SET TASK
Write out the records word for word, starting at the line that contains "Task: Switch to the サーバーの役割 step" and continuing through the end of the records, including both ends. Leave the pictures out of your answer.

──────── TASK DATA ────────

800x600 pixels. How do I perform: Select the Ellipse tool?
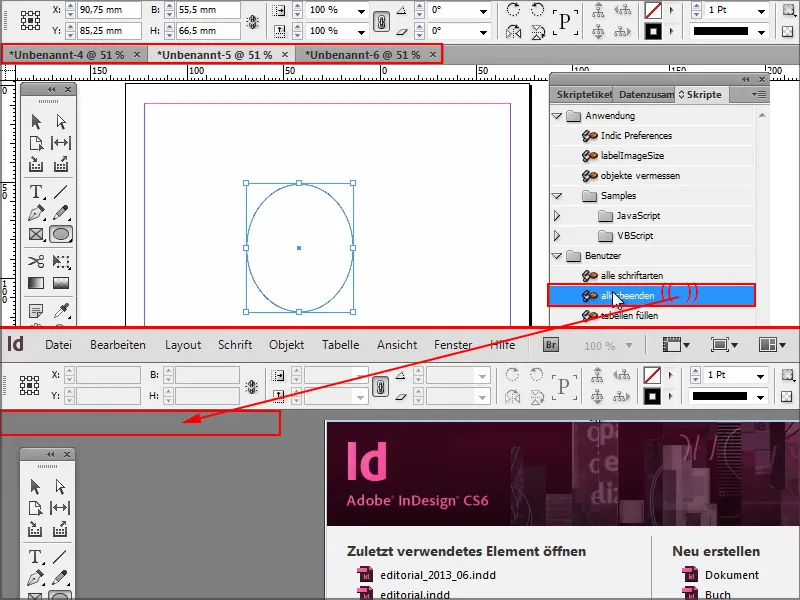tap(62, 232)
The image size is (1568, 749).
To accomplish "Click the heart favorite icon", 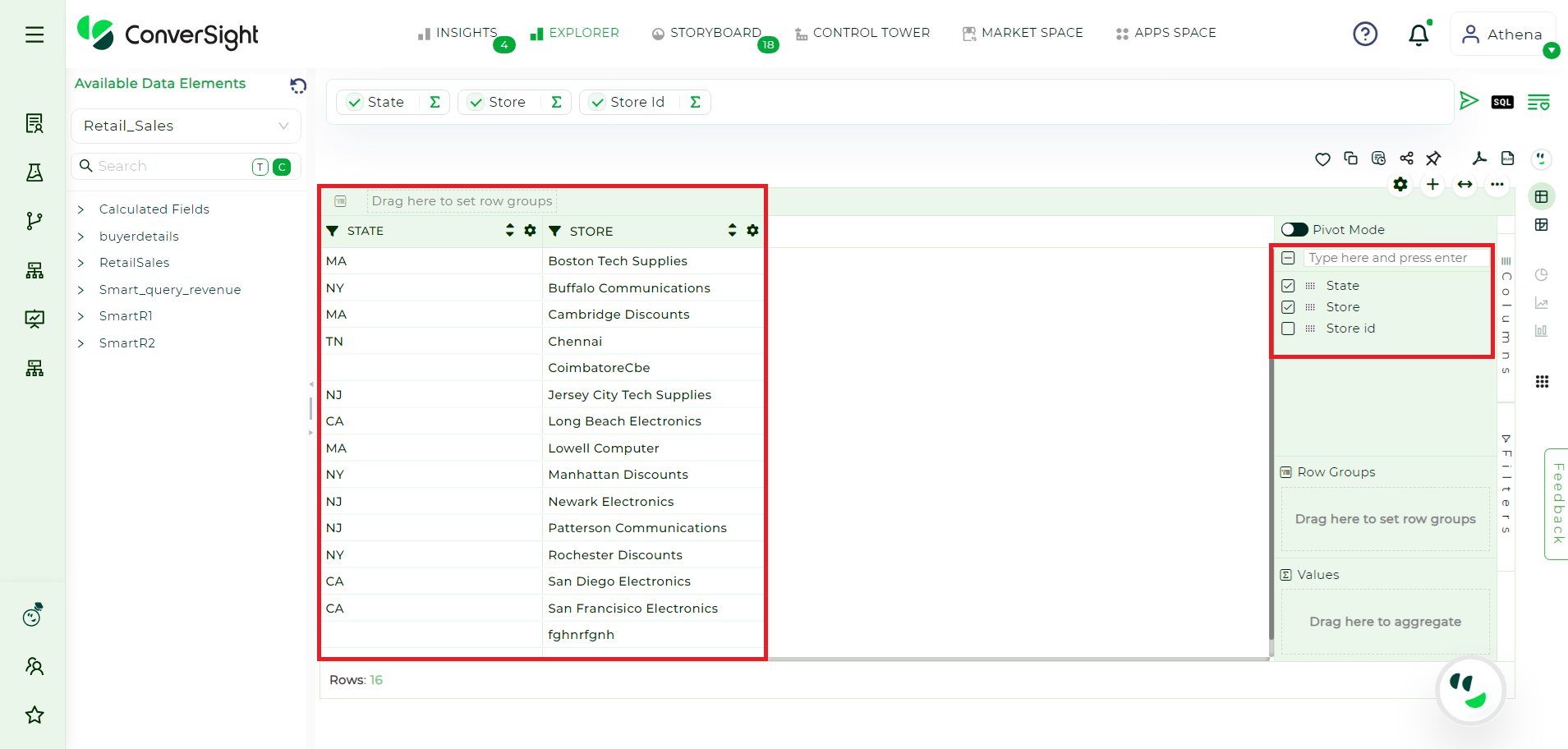I will 1322,159.
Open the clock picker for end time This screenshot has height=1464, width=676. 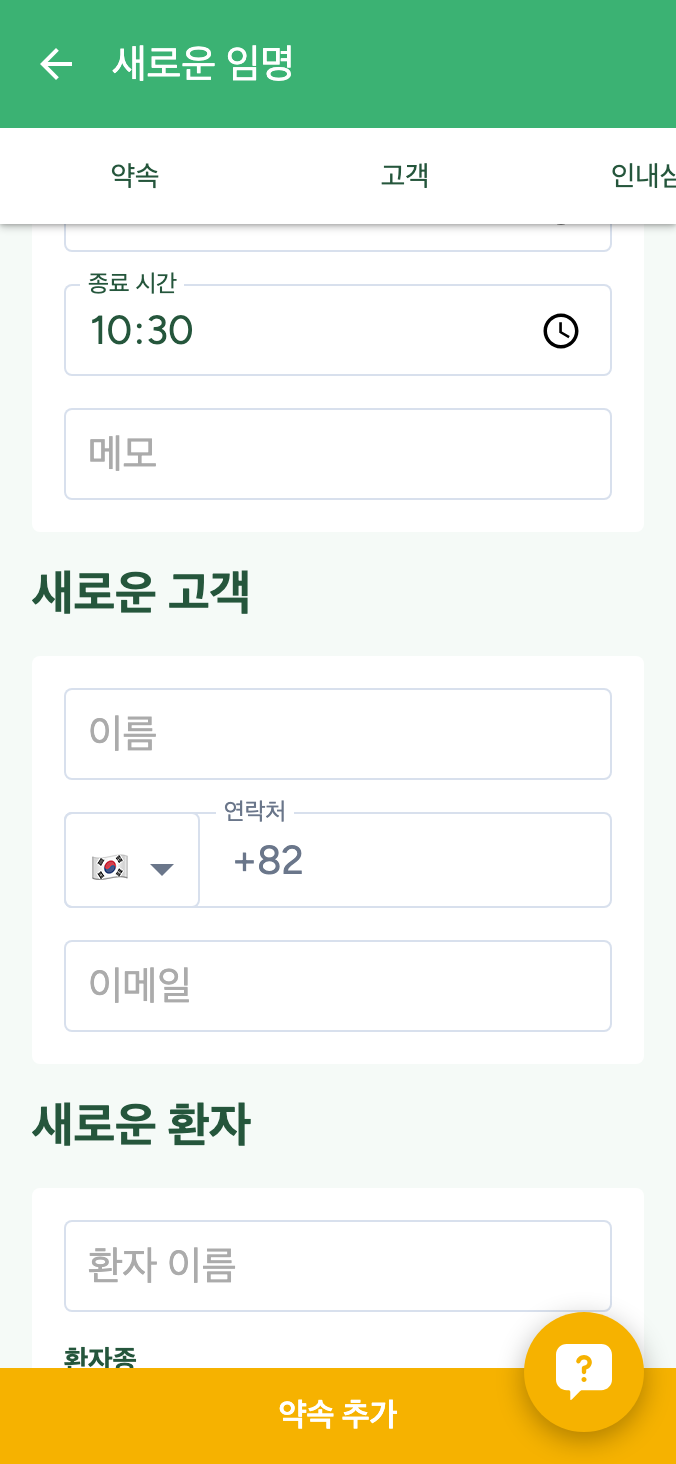click(560, 330)
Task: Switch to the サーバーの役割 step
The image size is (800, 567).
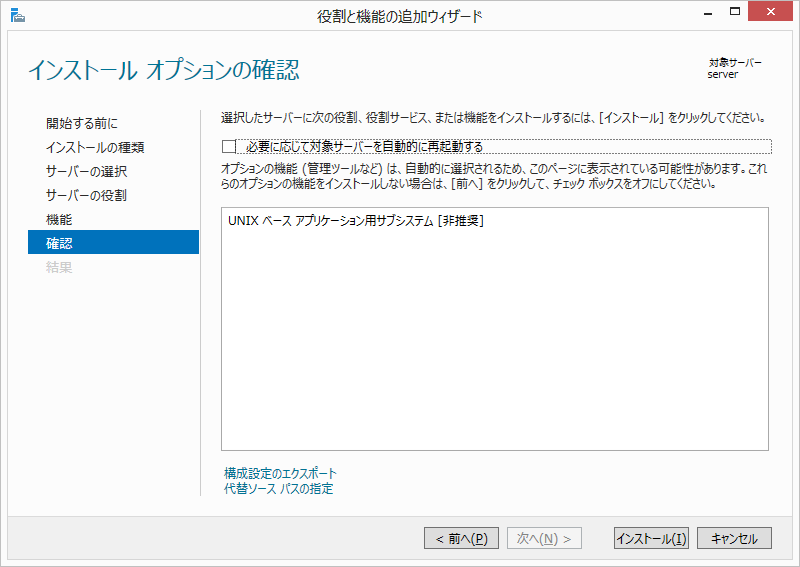Action: point(86,196)
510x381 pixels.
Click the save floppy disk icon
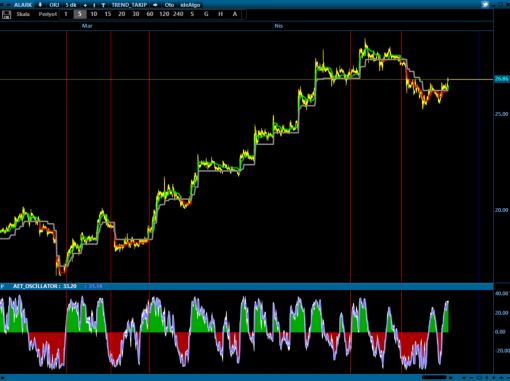6,14
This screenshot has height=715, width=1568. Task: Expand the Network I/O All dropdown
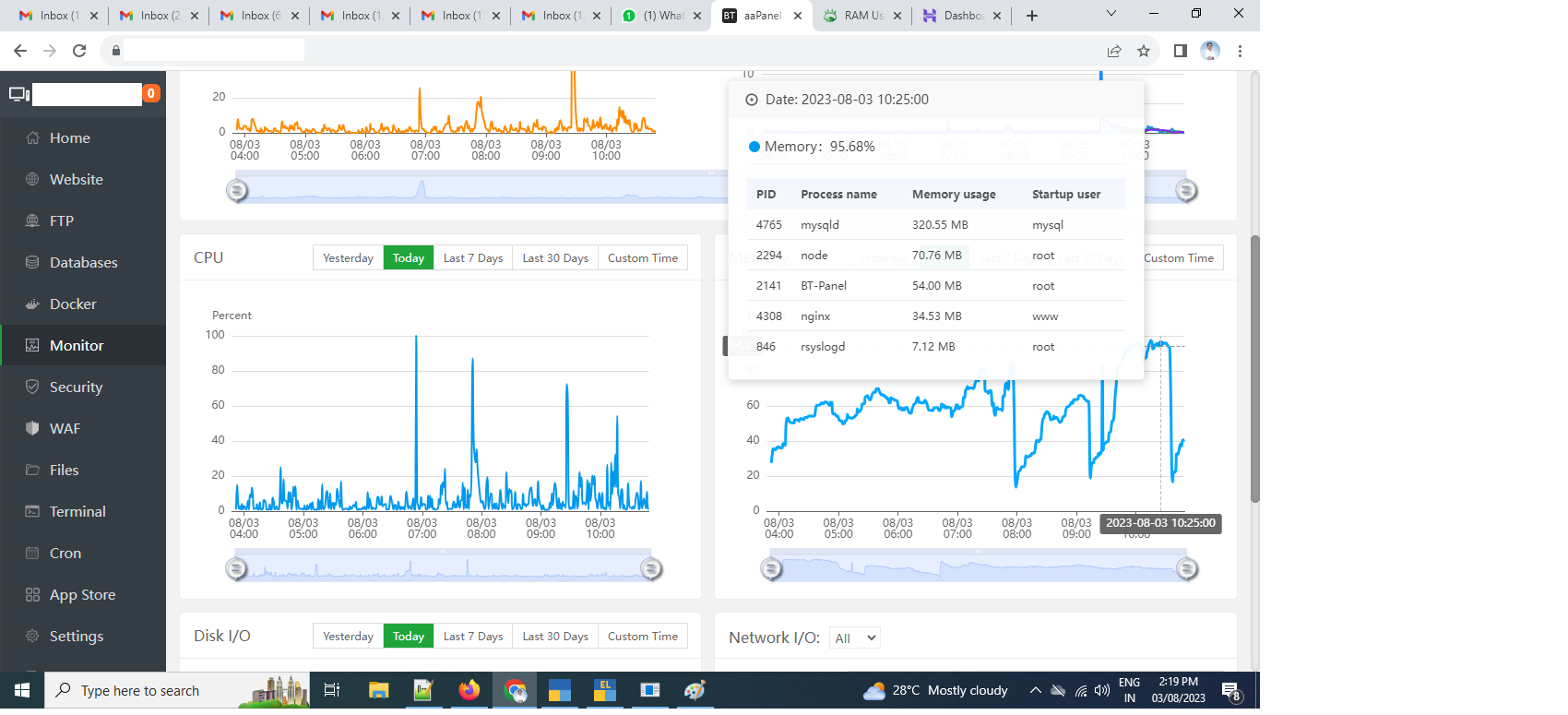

────────

WORKED SOLUTION
Task: Switch to the サーバーの役割 step
The image size is (800, 567).
Action: point(86,196)
510x381 pixels.
Click the save floppy disk icon
6,14
This screenshot has height=715, width=1568. Task: Expand the Network I/O All dropdown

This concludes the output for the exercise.